**Stated goal**
Please write out the lines below word for word, omitting the pictures.

**Record extracts**
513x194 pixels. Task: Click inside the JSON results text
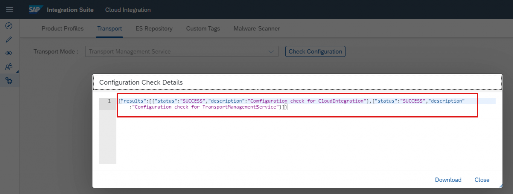point(291,104)
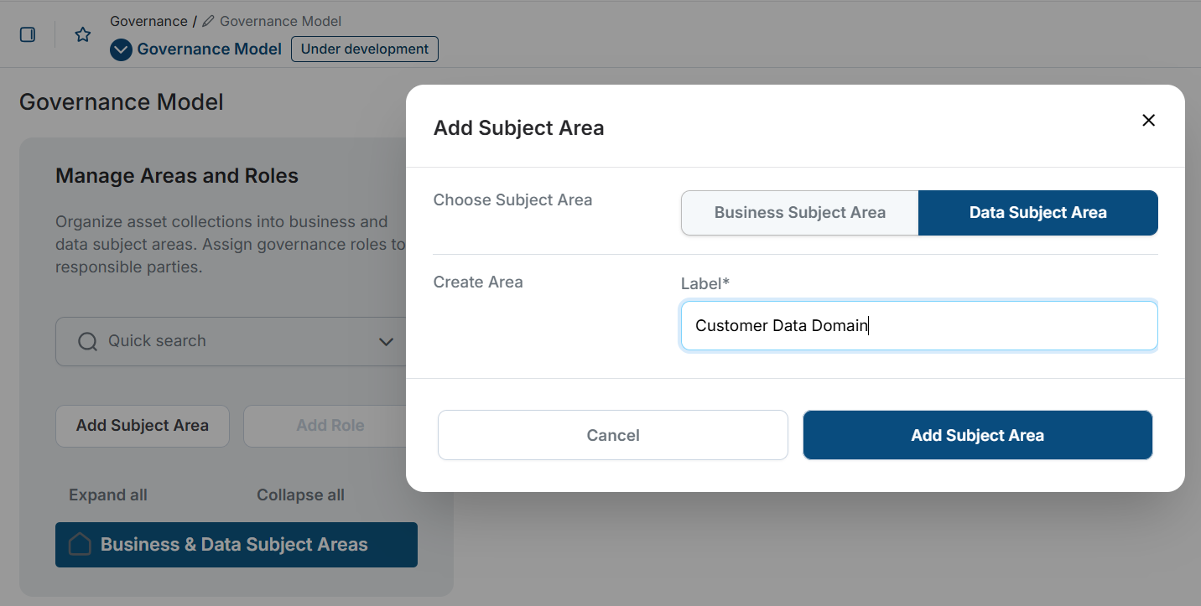The height and width of the screenshot is (606, 1201).
Task: Focus the Label input field
Action: click(918, 325)
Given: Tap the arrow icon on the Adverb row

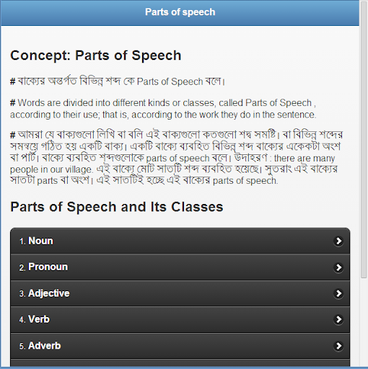Looking at the screenshot, I should (338, 346).
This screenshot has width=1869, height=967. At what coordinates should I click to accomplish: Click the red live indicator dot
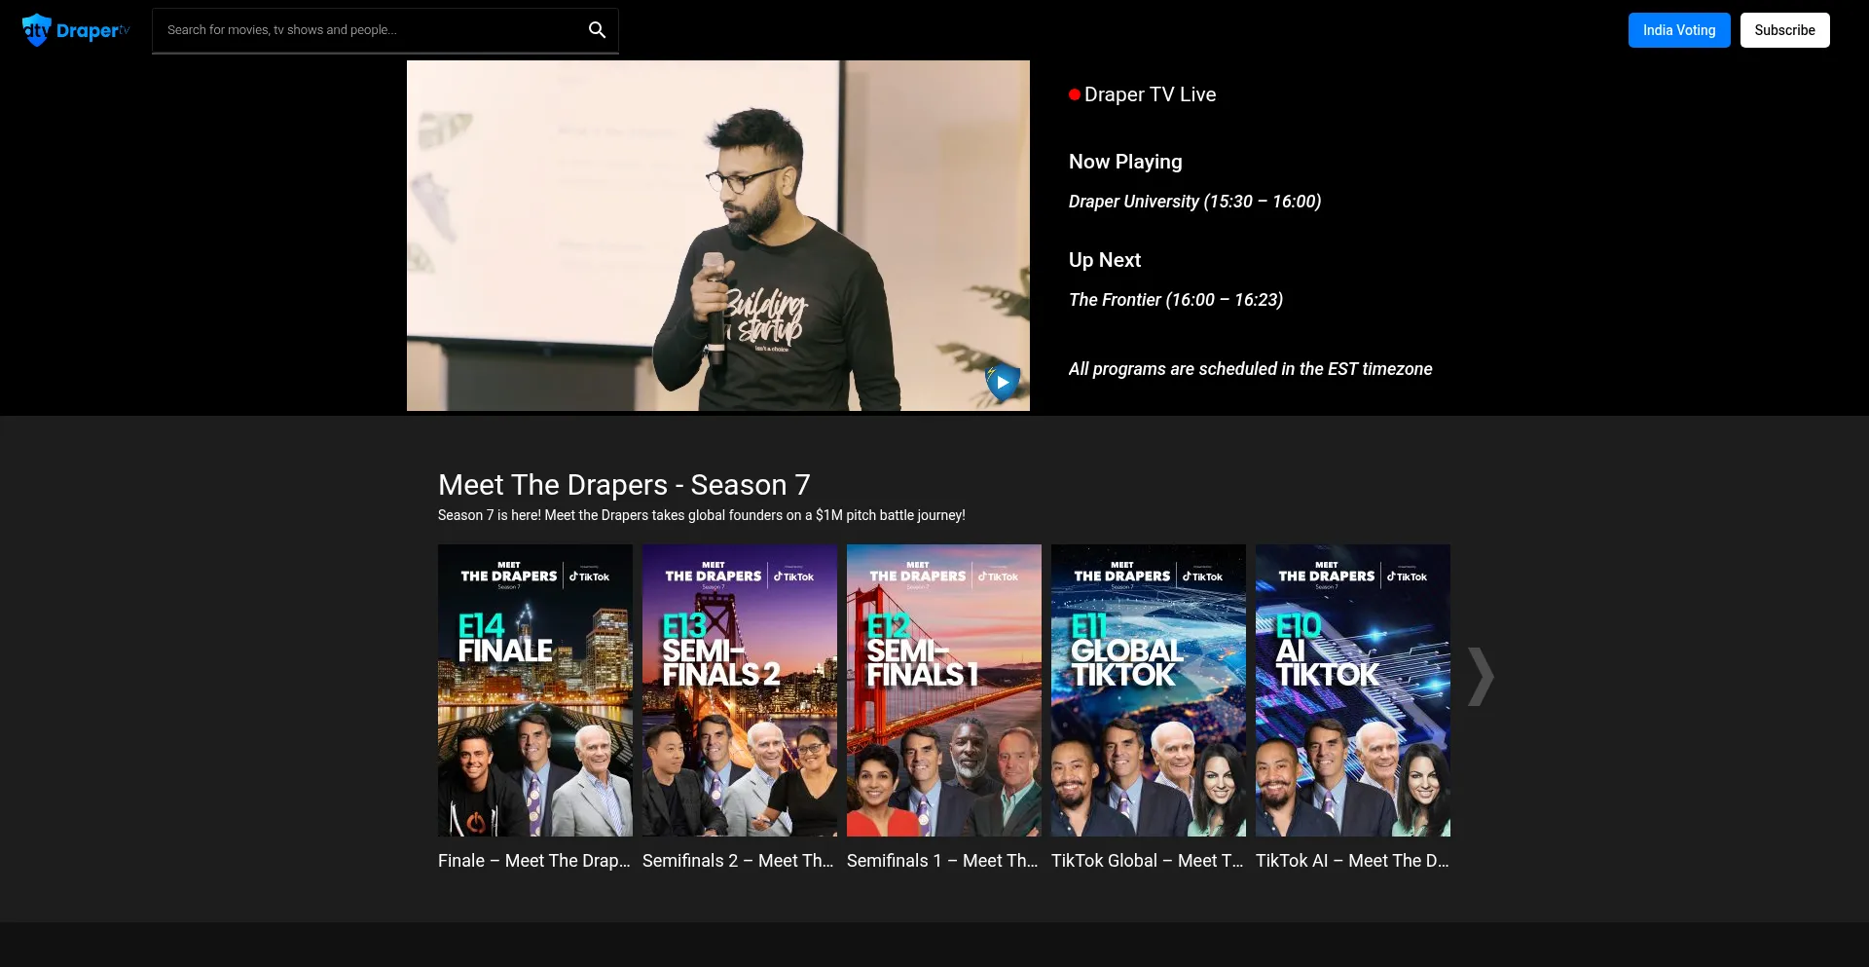[1074, 94]
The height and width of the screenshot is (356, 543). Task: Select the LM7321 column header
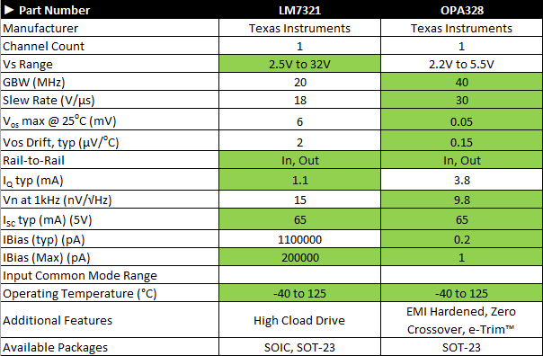300,11
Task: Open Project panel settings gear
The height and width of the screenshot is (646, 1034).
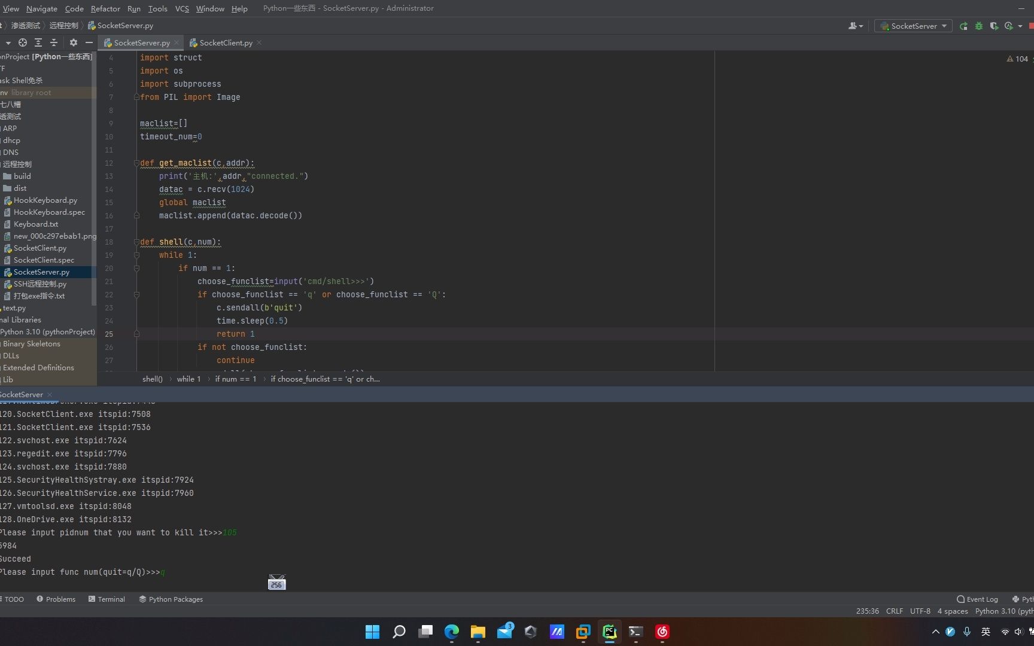Action: coord(73,42)
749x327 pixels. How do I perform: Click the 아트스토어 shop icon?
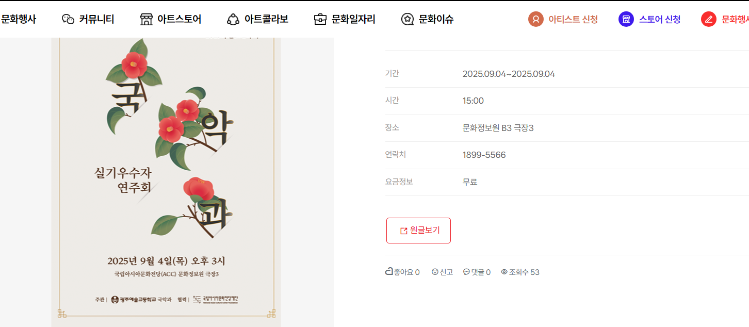146,20
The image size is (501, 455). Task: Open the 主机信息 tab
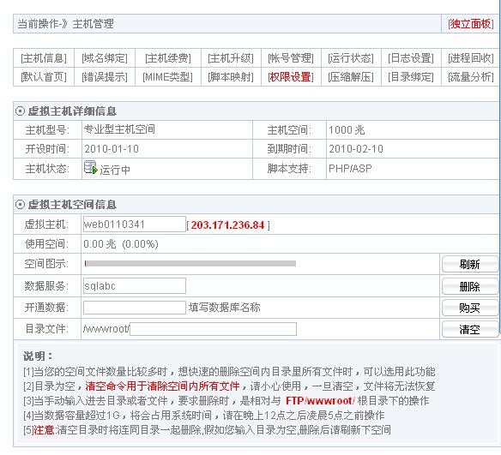point(44,58)
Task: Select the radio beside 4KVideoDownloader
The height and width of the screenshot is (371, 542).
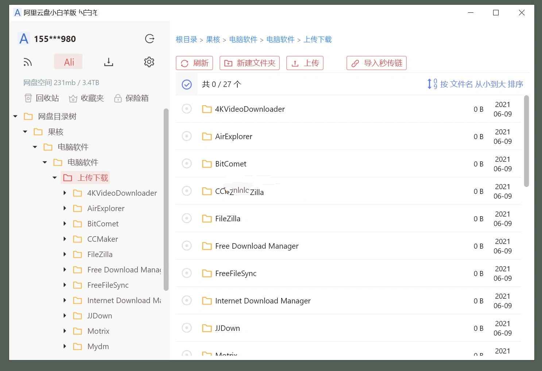Action: pyautogui.click(x=186, y=108)
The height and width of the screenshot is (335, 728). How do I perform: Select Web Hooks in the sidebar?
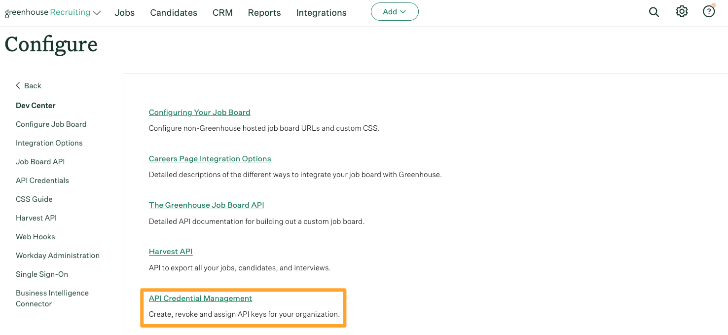[35, 236]
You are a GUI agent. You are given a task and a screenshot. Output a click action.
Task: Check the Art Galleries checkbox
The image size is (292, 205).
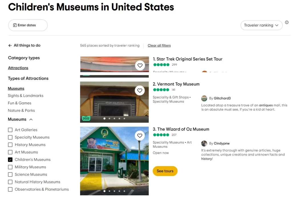(x=10, y=130)
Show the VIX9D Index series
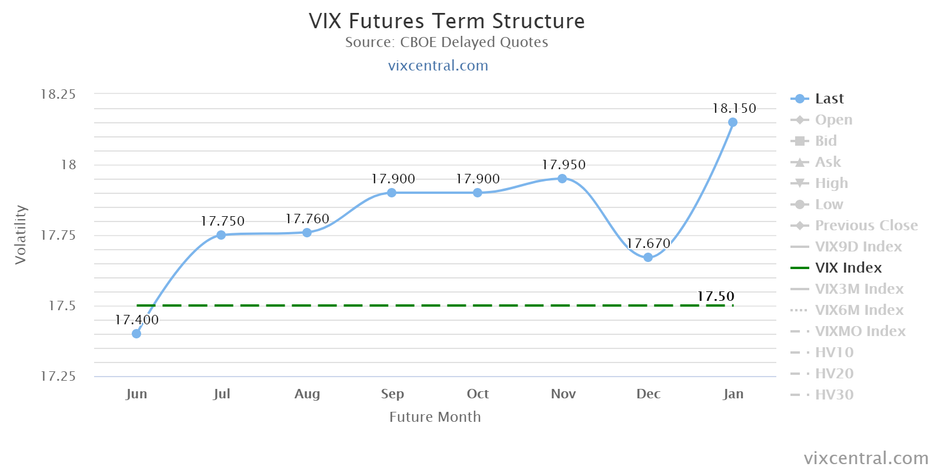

**Response to the task**
513x194 pixels. Task: Click inside the JSON results text
point(291,104)
The height and width of the screenshot is (606, 1201).
Task: Focus the Label input field
Action: click(918, 325)
Given: Tap the arrow icon on the Adverb row

Looking at the screenshot, I should (338, 346).
This screenshot has width=1869, height=967. At what coordinates should I click to accomplish: Click the red live indicator dot
[1074, 94]
The height and width of the screenshot is (356, 543). Task: Select the LM7321 column header
300,11
Task: Open Project panel settings gear
The height and width of the screenshot is (646, 1034).
Action: coord(73,42)
749x327 pixels. How do I perform: Click the 아트스토어 shop icon?
146,20
The image size is (501, 455). Task: Open the 主机信息 tab
point(44,58)
Task: Select the radio beside 4KVideoDownloader
The height and width of the screenshot is (371, 542).
Action: pyautogui.click(x=186, y=108)
The height and width of the screenshot is (335, 728). How do I perform: Select Web Hooks in the sidebar?
[35, 236]
You are a GUI agent. You are given a task and a screenshot. Output a click action.
Task: Check the Art Galleries checkbox
The image size is (292, 205).
(x=10, y=130)
Show the VIX9D Index series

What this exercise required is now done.